Yok mudur kurtaracak bahtı kara mâderîni!
Nasıl geldilerse öyle gidecekler.. Doğan için üzülüyorum..
İşin garib yanı ne biliyor musunuz, bazıları rollerini gerçek sanıyorlar. Oyun bittiğinde bile hâlâ rollerine devam etmek istiyorlar..
Onlar birer gladyatör.. “Topyekun savaş” manşetleri atıp, savaş boruları öttürüyorlar ve savaş baltalarını çıkarıp dans ediyorlardı..
Şimdi artık arasalar da, gömdükleri savaş baltalarını gömdükleri yerde bulamayacaklar..
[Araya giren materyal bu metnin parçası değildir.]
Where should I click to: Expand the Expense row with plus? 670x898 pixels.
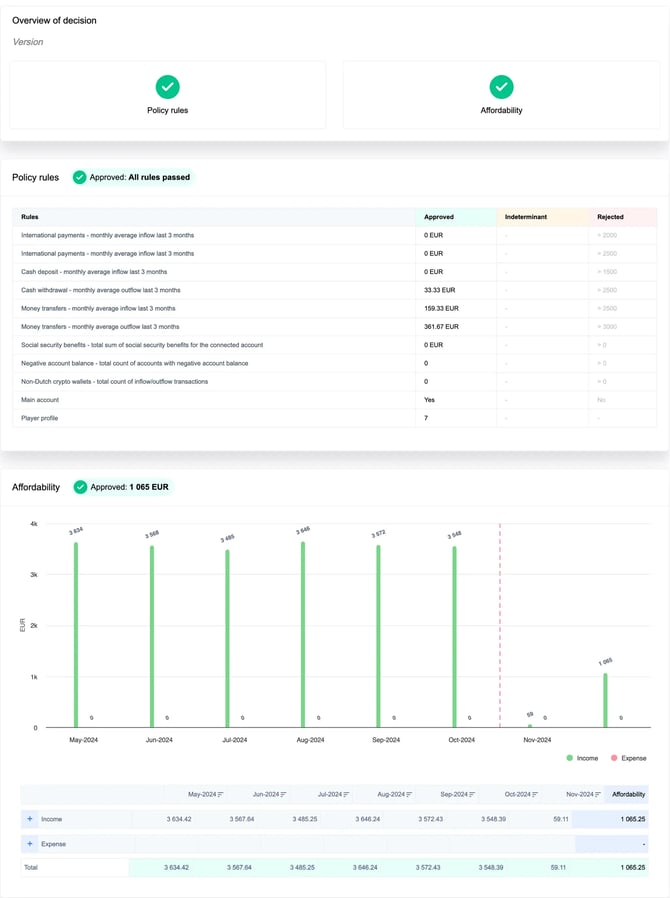coord(30,844)
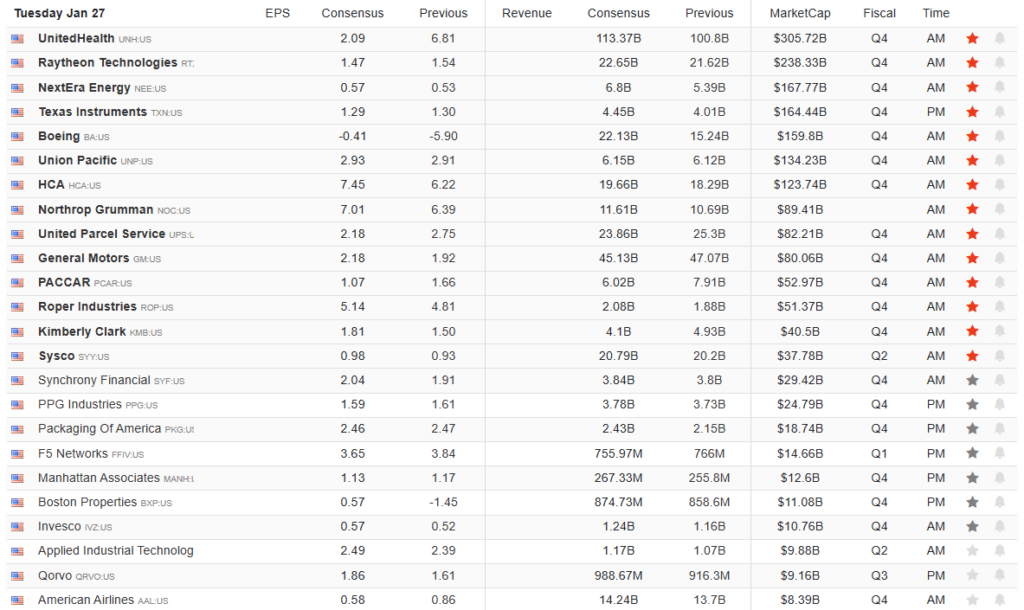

Bu alemde dostluk, vefa yok. Herkesin çıkarları, birilerinin malından da, canından da daha değerli..
Bu dünya, etme bulma dünyasıdır diye boşuna söylememiş atalarımız..
“Alma mazlumun ahını, çıkar aheste ahesete” denilmiştir.
Şimdi; “hale münasib bir ev ve bir maaş”la uygun bir yerde tatile çıkma zamanıdır..
Zaten yaptıkları iş bir bakıma taşeronluk değil mi idi, derin devletin KİT’inde..
Dokunulmazlık büyüsü bozuldu. Artık dokunurlar.. Afsunluydular. Eskiden kılıç geçmez, kurşun işlemezdiler. Yargı muafiyeti vardı..
30 ilde akaryakıt operasyonu: 200 gözaltı haberini okurken, “işte bu” dedim.. Bu iş nereye kadar gider bilmiyorum ama, kesinlikle bu yönde atılacak küçük bir adımın arkasından, göreceksiniz ilk savcılık ifadesinde bile inanılmaz bilgi, belge, örgüt, tanık, sanıklara ulaşılır..
30 il ve 200 kişi..
Hatta birileri bu operasyonun rüzgarı ile panik halinde ne yapacağını şaşıracaktır..
İşin siyaset, bürokrasi, iş dünyasında o kadar uzantısı var ki.. Ucu her yere gider.. Taşımacılık firmaları, petrol şirketleri, ithalatçılar.. Solvent işi yapanlar.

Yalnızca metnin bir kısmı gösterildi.